Um dos principais nomes da literatura capixaba, Bernadette Lyra foi eleita Pesquisadora do Ano pela Sociedade Brasileira de Estudos de Cinema e Audiovisual (Socine). A professora e escritora será homenageada durante o XXII Encontro da Sociedade, que acontece entre os dias 23 e 26 de outubro, em Goiânia. Aproveitando a ocasião, Bernadette lançará na cidade seu novo livro, “Jogo dos Filmes”, no dia 24 de outubro.

“No livro eu mostro o conceito de que cada pessoa que assiste a um filme, assiste de uma forma. A experiência de vida influencia na maneira como a pessoa assiste ao filme, criando um filme particular só seu, da mesma forma que ocorre com um jogo de tabuleiro, por exemplo. Cada partida de um jogo é única, da mesma forma que cada visão de cada pessoa sobre um filme é única. É um modo diferente de ver o cinema”, comenta.

A escritora destaca ainda que há capítulos no livro dedicados a artistas como Andrei Tarkovsky e Pedro Almodóvar. “A obra é mais indicada a professores, pesquisadores e alunos de audiovisual, mas foi escrito de uma forma simples e clara, de modo que qualquer pessoa que queira ler vai se divertir com o conteúdo”, afirma.

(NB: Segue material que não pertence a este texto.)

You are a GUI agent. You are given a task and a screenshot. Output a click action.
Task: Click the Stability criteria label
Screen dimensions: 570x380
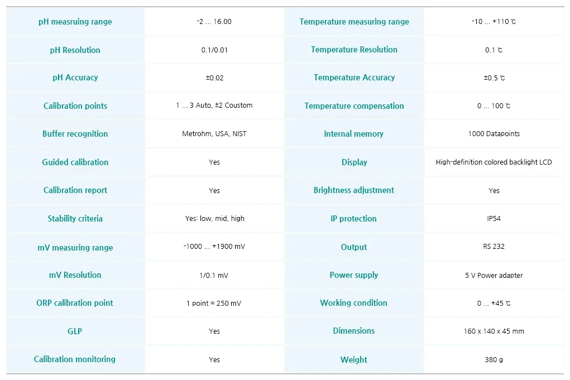click(75, 218)
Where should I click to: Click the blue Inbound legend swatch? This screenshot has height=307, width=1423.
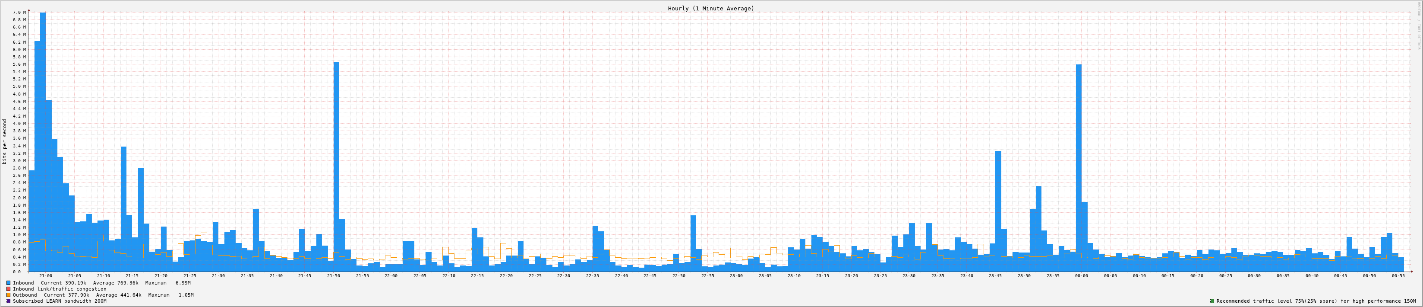click(x=8, y=283)
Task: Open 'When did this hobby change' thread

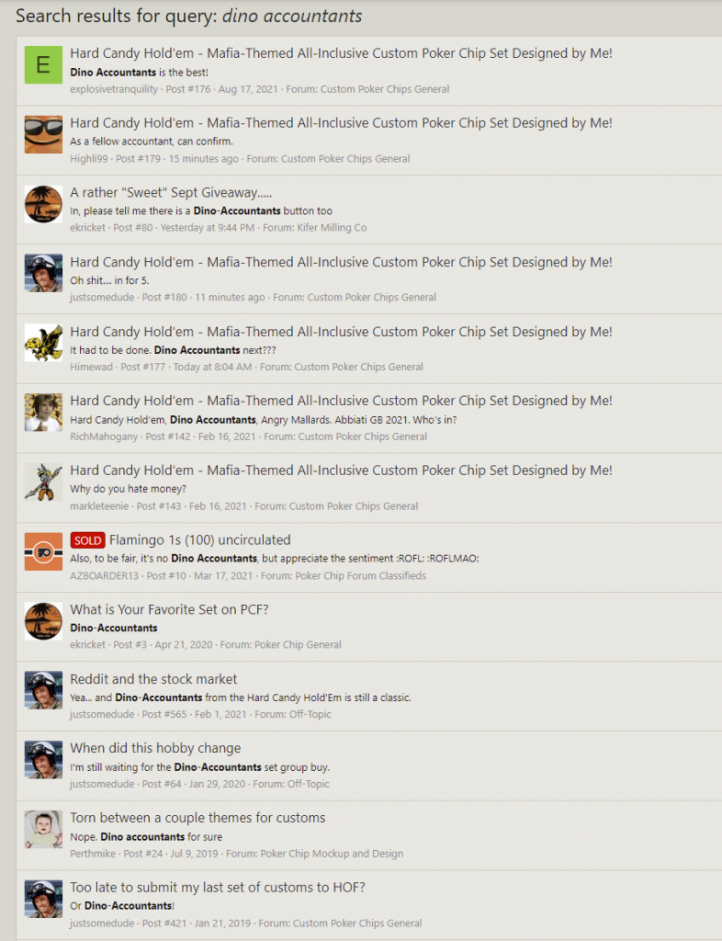Action: pos(155,748)
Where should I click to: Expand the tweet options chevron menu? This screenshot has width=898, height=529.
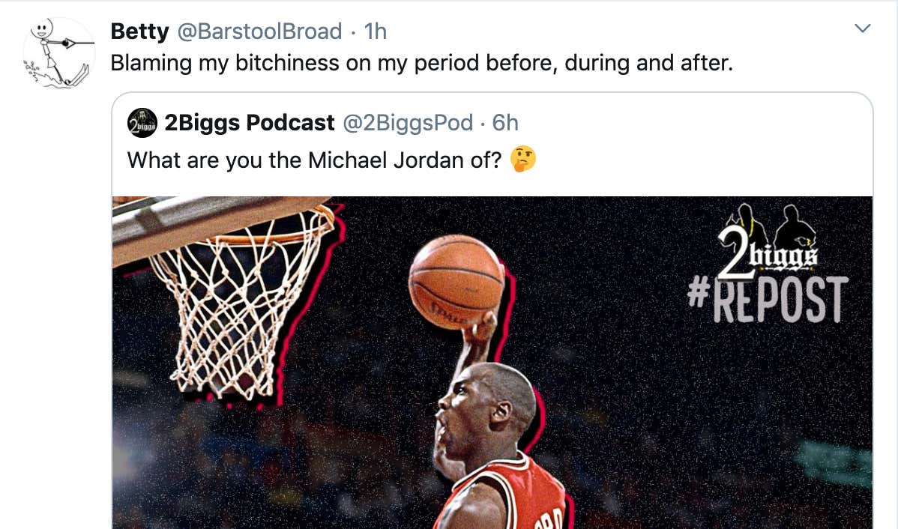coord(863,28)
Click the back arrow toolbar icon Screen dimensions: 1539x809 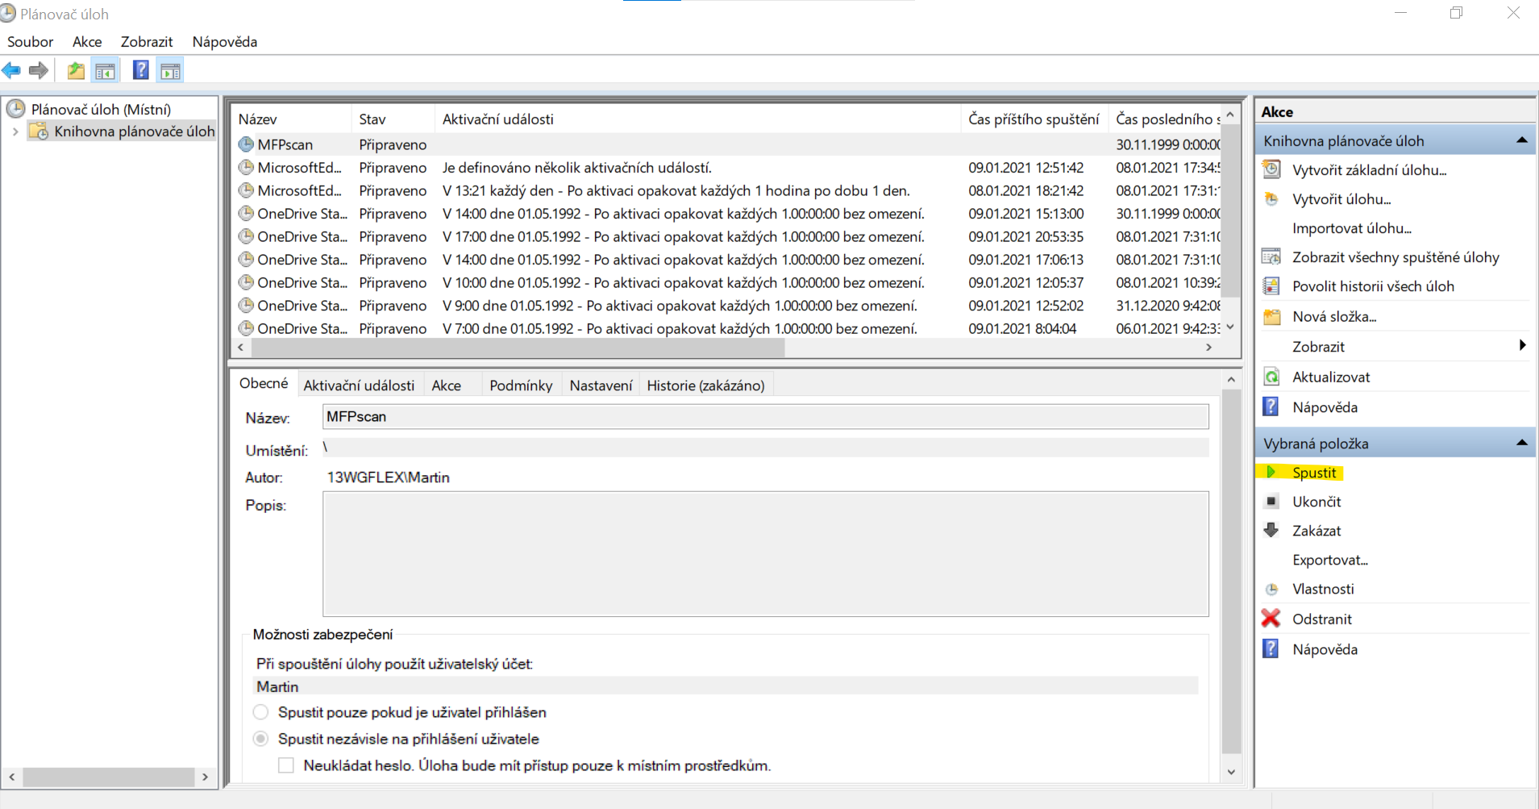11,71
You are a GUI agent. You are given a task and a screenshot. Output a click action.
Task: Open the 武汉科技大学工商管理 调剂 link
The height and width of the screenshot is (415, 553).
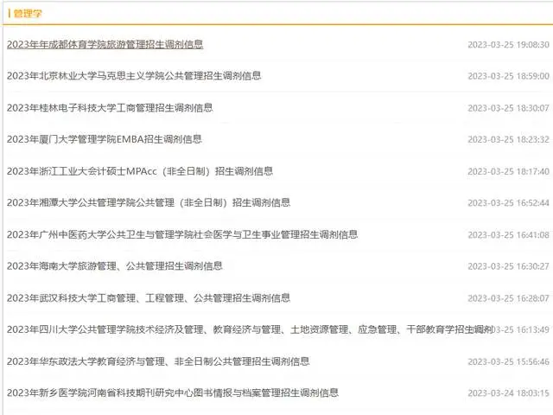click(148, 298)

Formada em Letras pela Ufes e especializada em Artes/Cinema pela ECA/USP, Bernadette conta que seu interesse pela literatura e pelo cinema são oriundos de sua infância vivida em Conceição da Barra, no Norte do Estado. “Meu avô era autodidata, tinha vários livros que ele gostava de ler e também possuía um pequeno cinema local, onde eram exibidos filmes mudos e antigos. Eu adorava ir na estante do meu avô pegar um livro para ler e também amava quando me levavam para o cinema. Eu era fascinada desde criança com essa ideia de criar histórias”, revela.

A decisão de se dedicar à escrita profissionalmente veio após o apoio de um professor, durante o ensino fundamental. “Eu havia escrito um texto e o meu professor adorou. Ele disse que eu era uma escritora nata e publicou meu texto numa revista da época. Ver meu texto publicado, meu nome na revista, tudo isso foi um incentivo muito grande, eu vi que tinha talento e poderia trabalhar com isso. Daí para o curso de Letras da Ufes foi um pulo”, relembra Bernadette, que além de se formar na Ufes, atuou como professora da universidade até 1991, quando se aposentou.

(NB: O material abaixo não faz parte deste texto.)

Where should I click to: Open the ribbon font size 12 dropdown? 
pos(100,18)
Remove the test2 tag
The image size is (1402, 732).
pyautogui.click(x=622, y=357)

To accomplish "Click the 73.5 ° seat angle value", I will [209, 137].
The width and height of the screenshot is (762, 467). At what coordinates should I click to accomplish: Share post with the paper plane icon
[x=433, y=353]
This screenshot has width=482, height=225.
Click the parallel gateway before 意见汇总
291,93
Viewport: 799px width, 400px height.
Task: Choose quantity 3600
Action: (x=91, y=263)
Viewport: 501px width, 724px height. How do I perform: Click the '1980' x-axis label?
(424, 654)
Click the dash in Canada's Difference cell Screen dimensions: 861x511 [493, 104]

Uma das fundadoras da Socine, a escritora fala com muita felicidade sobre a entidade. “A Socine é uma pioneira, serviu para criar um contato e ajudar no desenvolvimento do audiovisual brasileiro. Ela existe desde 1996, e desde então os cursos de audiovisual pipocaram no país inteiro. O número de pessoas que tem se interessado pelo cinema em especial cresceu bastante”, diz. “O contato que eu tive na Socine com produtores regionais, que têm pouco recurso mas produzem conteúdo, foi algo que me incentivou a conceituar o cinema de bordas (cinema feito à margem do convencional), e me ajudou na pesquisa sobre o tema”, acrescenta.